And it doesnt need arrows either. U forgot!

----------


## Captain Planet

> And it doesnt need arrows either. U forgot!


ya but arrows provide dps and without them this is just 1 dps below illidan bow with timeless arrows

----------


## meh

kinda odd that it doesn't use ammo but I think it's great to see more legendaries out there.

----------


## timmeg

more bag spaces for me now?  :Big Grin: 
wow id stab for it

----------


## swisscheese

> ya but arrows provide dps and without them this is just 1 dps below illidan bow with timeless arrows


One quick question, is it ABLE to use arrows? Like, if you run outta arrows cause a raid has gone on for ever or something, you can still you ist? or is it like a throw wepon w/o durability lost when you shoot?

----------


## JMan806

> One quick question, is it ABLE to use arrows?
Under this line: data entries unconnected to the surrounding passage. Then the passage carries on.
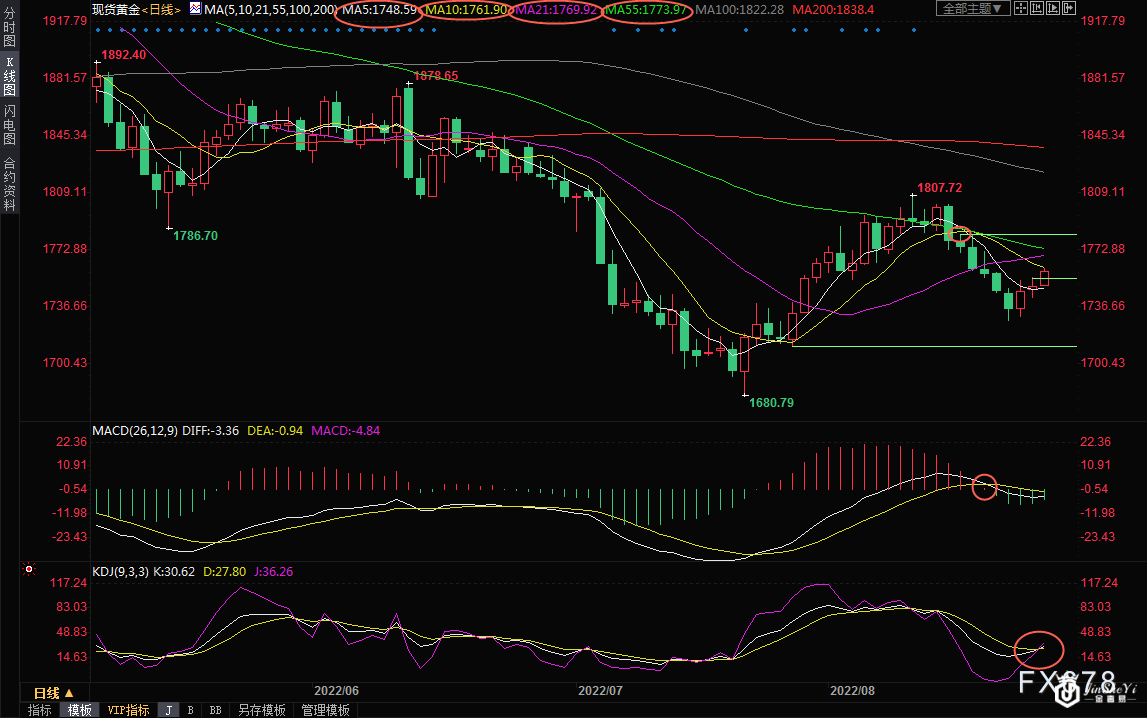Click the small icon beside the KDJ label

(x=29, y=570)
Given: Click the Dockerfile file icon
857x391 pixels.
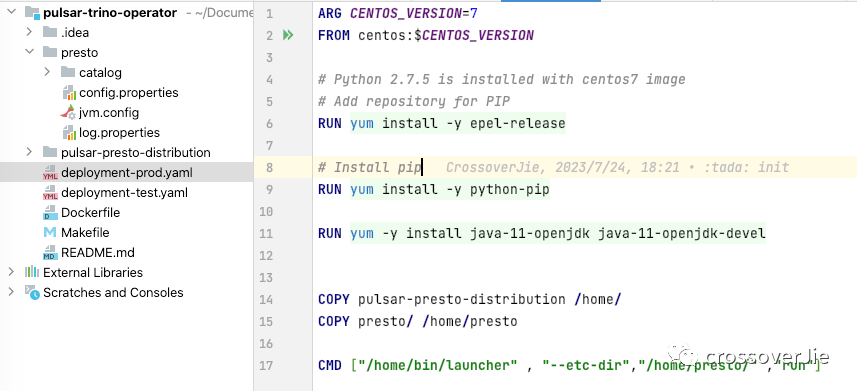Looking at the screenshot, I should pos(50,213).
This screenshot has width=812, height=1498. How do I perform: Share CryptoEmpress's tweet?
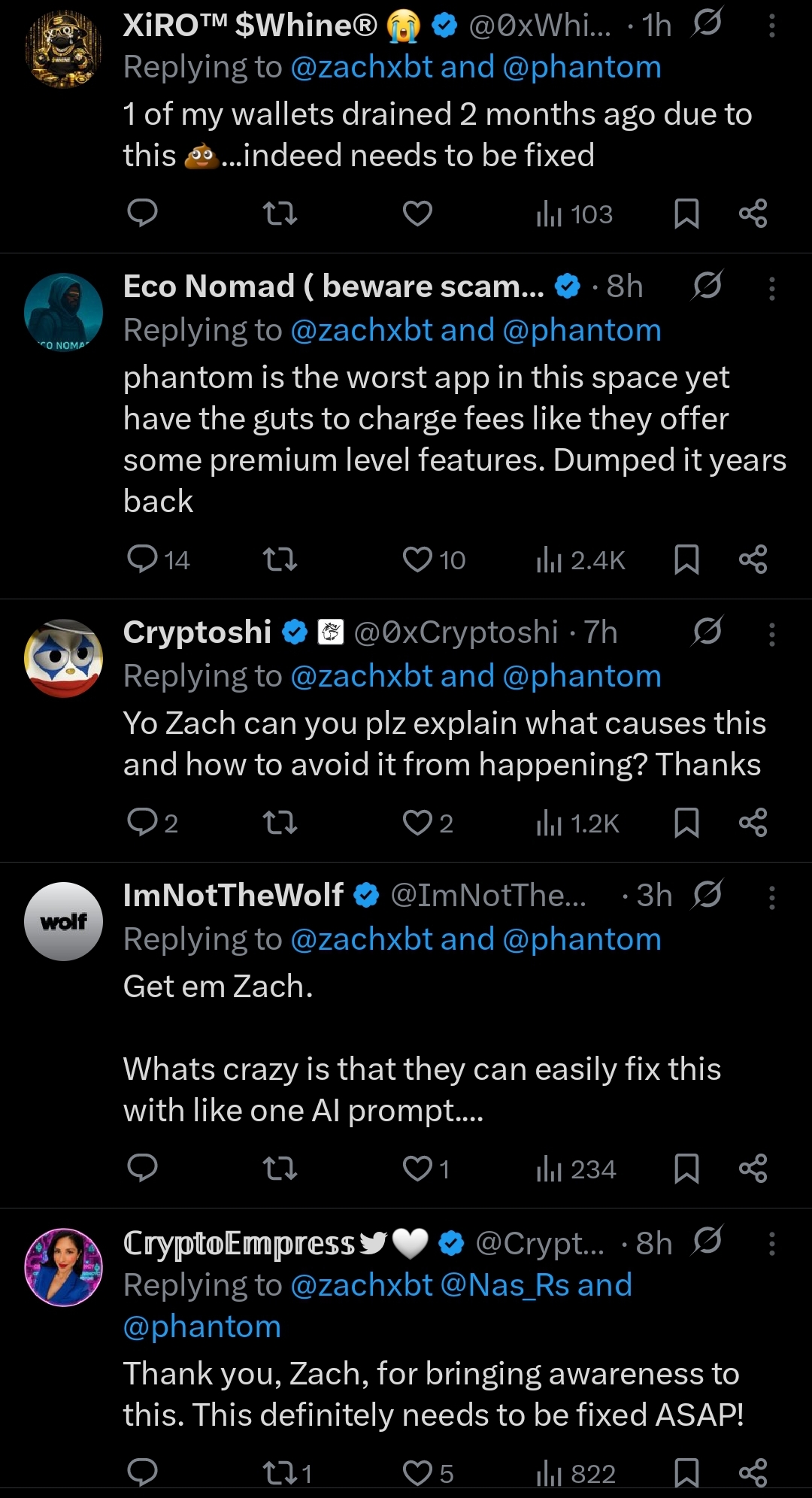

Like, if you run outta arrows cause a raid has gone on for ever or something, you can still you ist? or is it like a throw wepon w/o durability lost when you shoot?



it should from my understanding, course it hasn't dropped yet on our server to test that.

----------


## Mr.Ice.Cold

Looks great!

----------


## Sondrekek

cool ;P

somebody know when the stat will come out ?

----------


## Captain Planet

> it should from my understanding, course it hasn't dropped yet on our server to test that.


no it doesn't use arrows as said by blizz it makes its own arrows

the only thing this thing is good for is steady shot

----------


## brentaal

> ya but arrows provide dps and without them this is just 1 dps below illidan bow with timeless arrows


Not entirely true. Some shots don't scale with arrow dps (more specifically, Steady Shot, which hasn't got arrow dps included in the formula). Therefore, this bow will be a great upgrade for BM hunters, especially those who use the 3:2 rotation.

----------


## Herektor

> when can we get a legendary caster weapon ? :P :P :P


poor little noob, you already have one, google ATIESH...

----------


## Dracle

> poor little noob, you already have one, google ATIESH...


Wooh. Little smartass are we now?

----------


## Flipperfin

I want that bow so bad :P It looks really awesome imo, but im no raider so ill continue gazing at those who might get it.

What about that Atiesh staff though? Is it really rare because ive never seen it.

----------


## Scuzzbuzz

Lol the hunter bow, i still laugh at the fact they all whine that its not good enough :/

Thunderfury FTW!

Scuzz<3

----------


## Kcquipor

Gif me Dirge ^^

----------


## dizfire

> sweet items, now hunter are even more imba


Since when hunterse were imba :P 

Ok maybe with this bow they are. Lol!

----------


## Shadowaves

wtb all haha

----------


## Xterminio

looks awesome

----------


## evilsorrow

awesome thanx alot for this id +rep if i could

----------